Ethics, Values, and Culture Are a Huge Factor

As you might expect, other airlines have tried to replicate the business model and the financial success of Southwest. United Airlines tried it with “Ted” airlines for a brief while. These efforts have failed. Jet Blue is pretty much the only successful “son of Southwest” — launched by former SW execs. Why is this?

Jet Blue succeeds because they not only have the business smarts but also a leadership that understands the importance of Southwest’s values and culture. High values and great cultures will not save a lousy business model and they cannot overcome a radical shift in the market (i.e., a great culture would not make a buggy whip or typewriter business a success today). But a great culture will empower and enable a good business and product to thrive and achieve excellence. This is what happens at Southwest (and Costco, and In-n-Out Burger).

Probably the best study of Southwest is Jody Hoffer Gittell’s The Southwest Airlines Way. This major analysis originated as Gittel’s doctoral research. What she discovered was that from day one in 1971, Southwest built a harmony model of relationships instead of a conflict model. Unions and management agreed that it was in their interest to work together instead of against each other in a “zero-sum” game mentality. Flight attendants might help ramp agents; pilots might give a quick hand to flight attendants. It’s not in their job descriptions or union contracts — but these acts of teamwork create the SWA difference. This is how the fast turnaround times are achieved. This is why people love working together at SWA.

In fact, Southwest has often said that taking care of their employees is their top priority. Happy, well-cared-for, respected employees will turn around and give comparable care to customers, Herb Kelleher and his colleagues contend. The SWA values statement says: “Employees will be provided the same concern, respect, and caring attitude within the organization that they are expected to share externally with every Southwest Customer.”

Southwest Airlines is careful about who it hires. Their mantra is “Hire for attitude and train for skill. ” SWA has long had a formal “Culture Committee” charged with maintaining the distinctives of the company. There is constant, relentless communication and celebration. The SWA “University of People” (U4P) offers frequent orientation and training sessions. A biannual employee survey asks for ways to improve SWA.

Nobody’s perfect, of course, but Southwest is way ahead of second place. Personally, I will change planes halfway along my route if that’s what I need to do to fly Southwest instead of the other guys. I will pay a few dollars more to fly Southwest – although usually I pay a few dollars less because their prices are better. I own no SWA stock and don’t get paid for my positive opinion, but these guys are a marvelous business success story I can’t keep quiet about. People who are so jaded that they think all business is evil, or all executives greedy and corrupt, need to have a look at Southwest Airlines. And all businesses in all industries could learn a thing or two from these pros.

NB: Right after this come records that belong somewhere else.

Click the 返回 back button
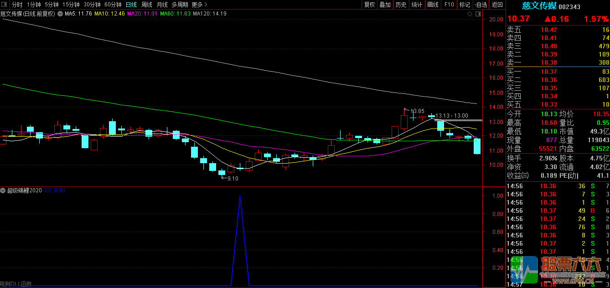 [497, 5]
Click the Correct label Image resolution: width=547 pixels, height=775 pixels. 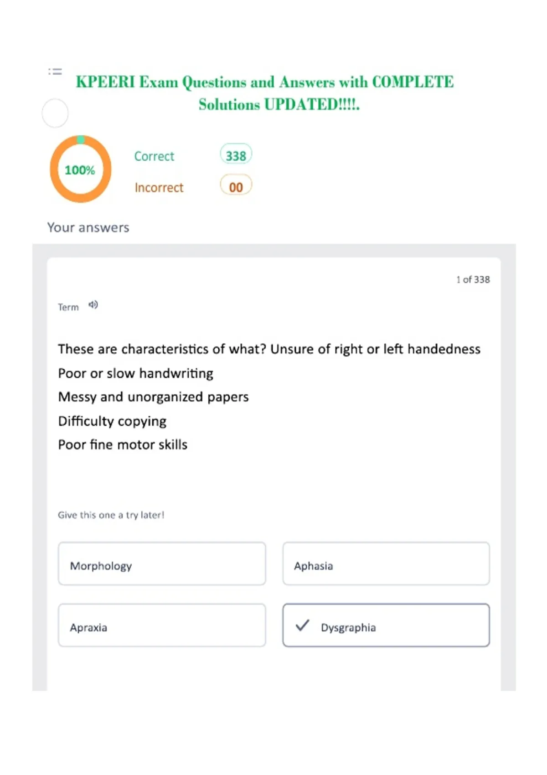[x=154, y=156]
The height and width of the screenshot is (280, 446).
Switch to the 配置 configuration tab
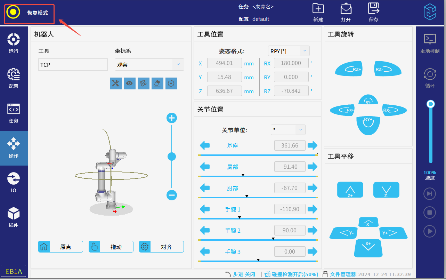[14, 78]
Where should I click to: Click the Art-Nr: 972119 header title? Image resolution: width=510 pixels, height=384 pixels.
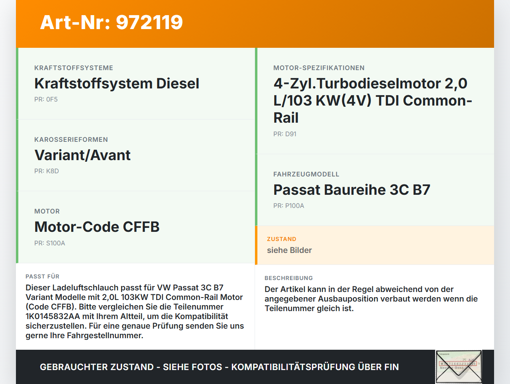coord(112,22)
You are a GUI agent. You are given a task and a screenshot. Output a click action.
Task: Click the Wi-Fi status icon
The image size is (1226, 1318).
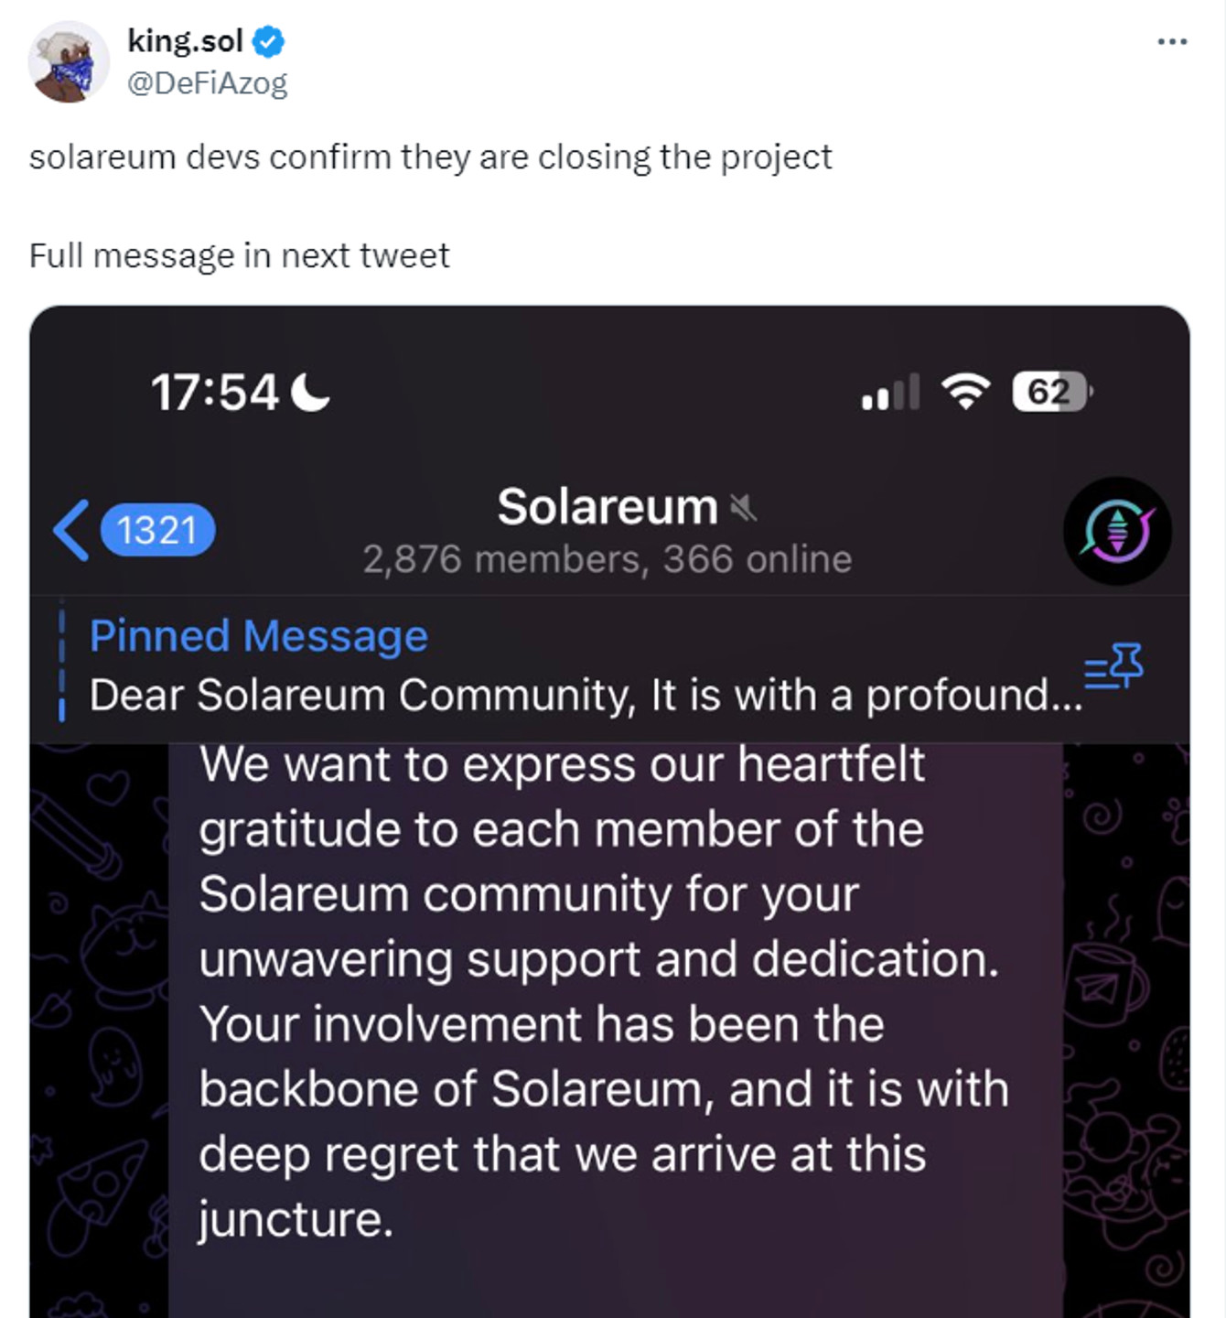coord(966,392)
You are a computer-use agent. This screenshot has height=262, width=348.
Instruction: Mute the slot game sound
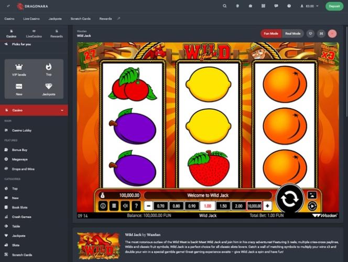tap(125, 206)
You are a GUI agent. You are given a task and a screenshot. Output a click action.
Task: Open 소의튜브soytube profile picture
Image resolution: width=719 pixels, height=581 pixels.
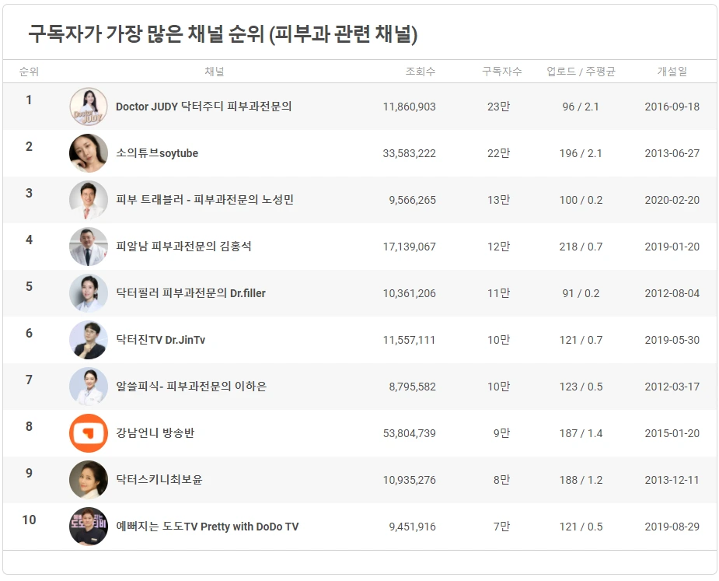point(89,153)
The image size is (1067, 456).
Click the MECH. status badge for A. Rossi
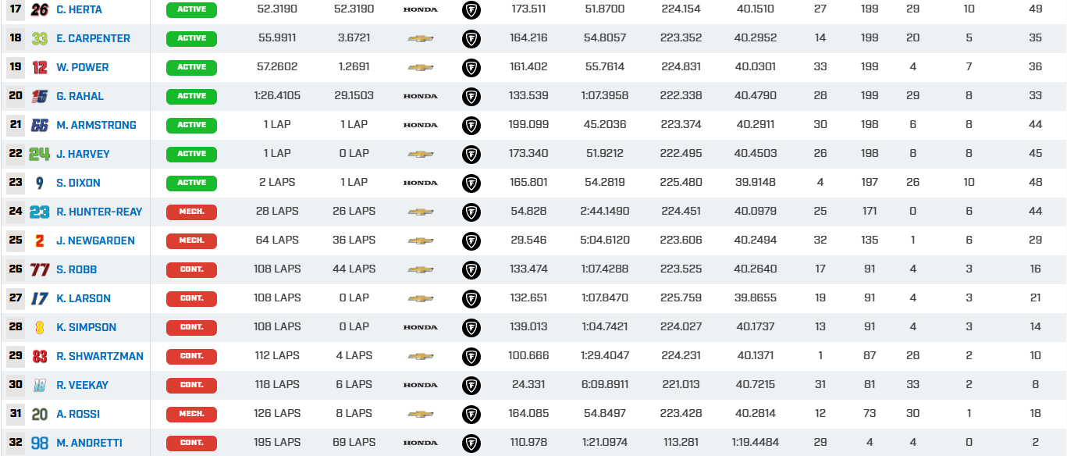191,414
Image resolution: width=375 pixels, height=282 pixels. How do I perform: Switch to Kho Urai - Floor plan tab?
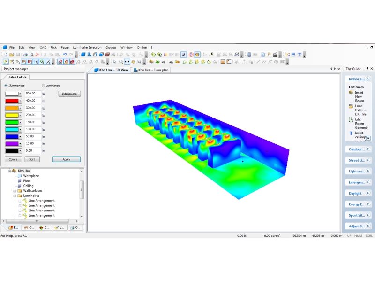click(x=151, y=70)
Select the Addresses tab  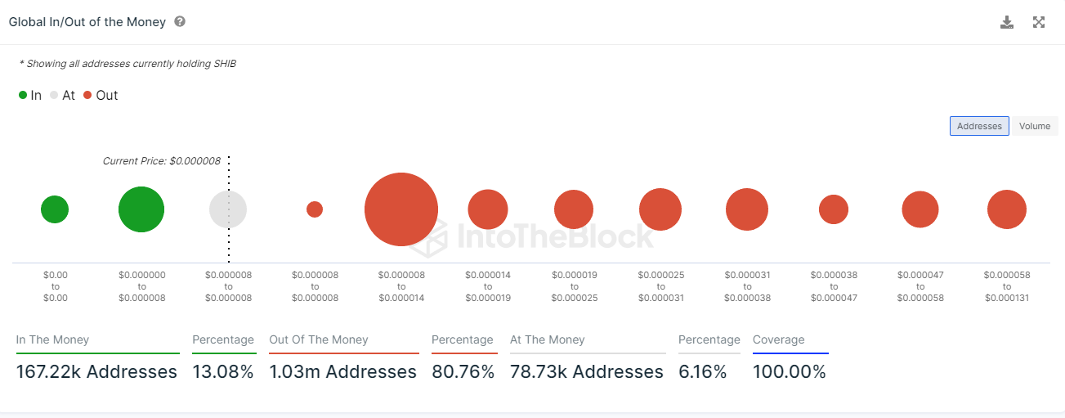point(979,126)
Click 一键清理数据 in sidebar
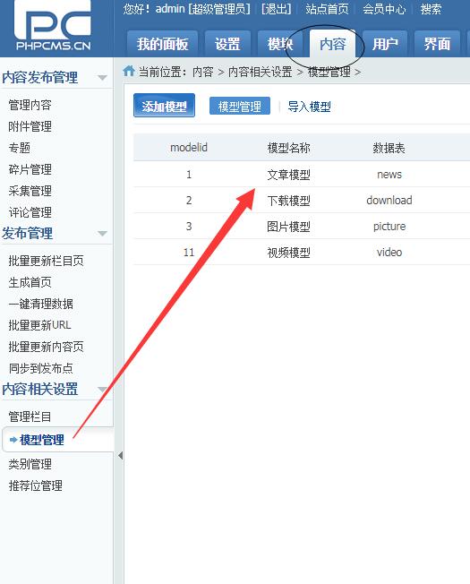 click(40, 304)
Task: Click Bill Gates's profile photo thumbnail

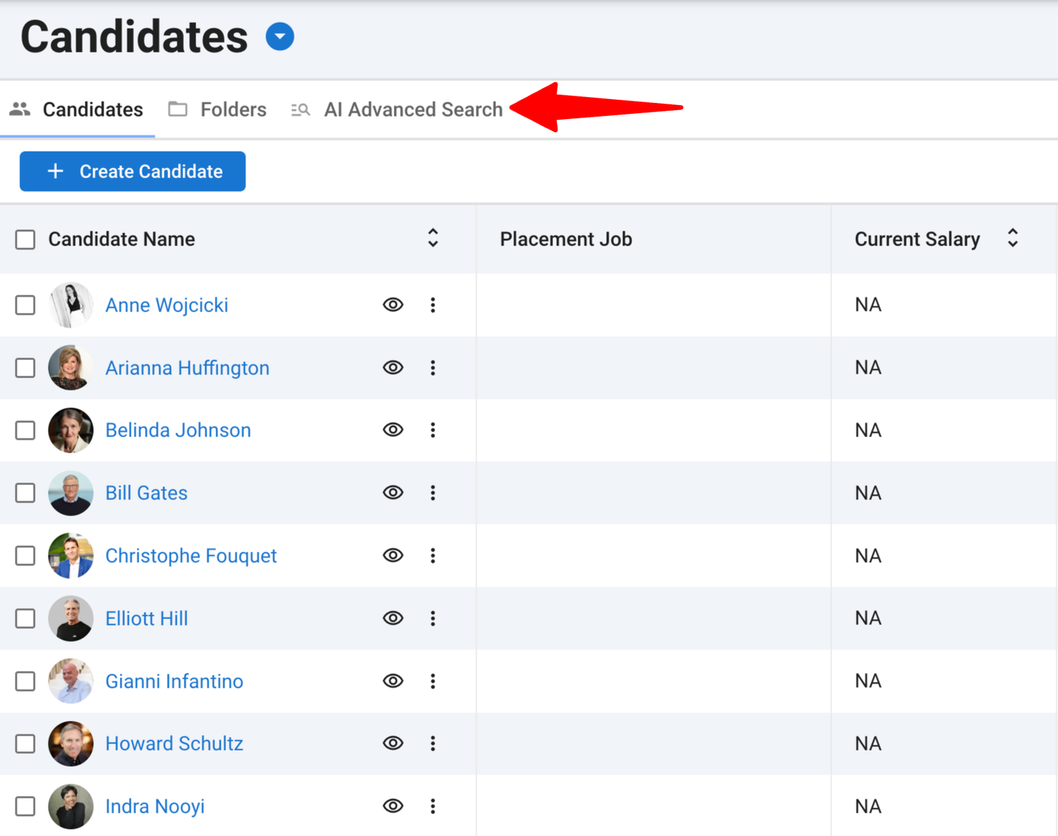Action: 71,493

Happy birthday, dear Southwest! Happy birthday to you! (And many more).

David W. Gill was co-founder of IBTE and author of Benchmark Ethics, a regular article in the first 32 issues of Ethix. After eight years of writing, speaking, teaching, and consulting in the Bay Area of California, he joined the faculty of Gordon-Conwell Theological Center (South Hampton, Massachusetts) in 2010, where he is also director of the Mockler Center for Faith and Ethics in the Workplace.

This article appears as an illustration of good management in "Receiving God’s Blessing of Productivity Means Respecting Co-Workers (Ruth 2:8-16)" in Ruth and Work at www.theologyofwork.org.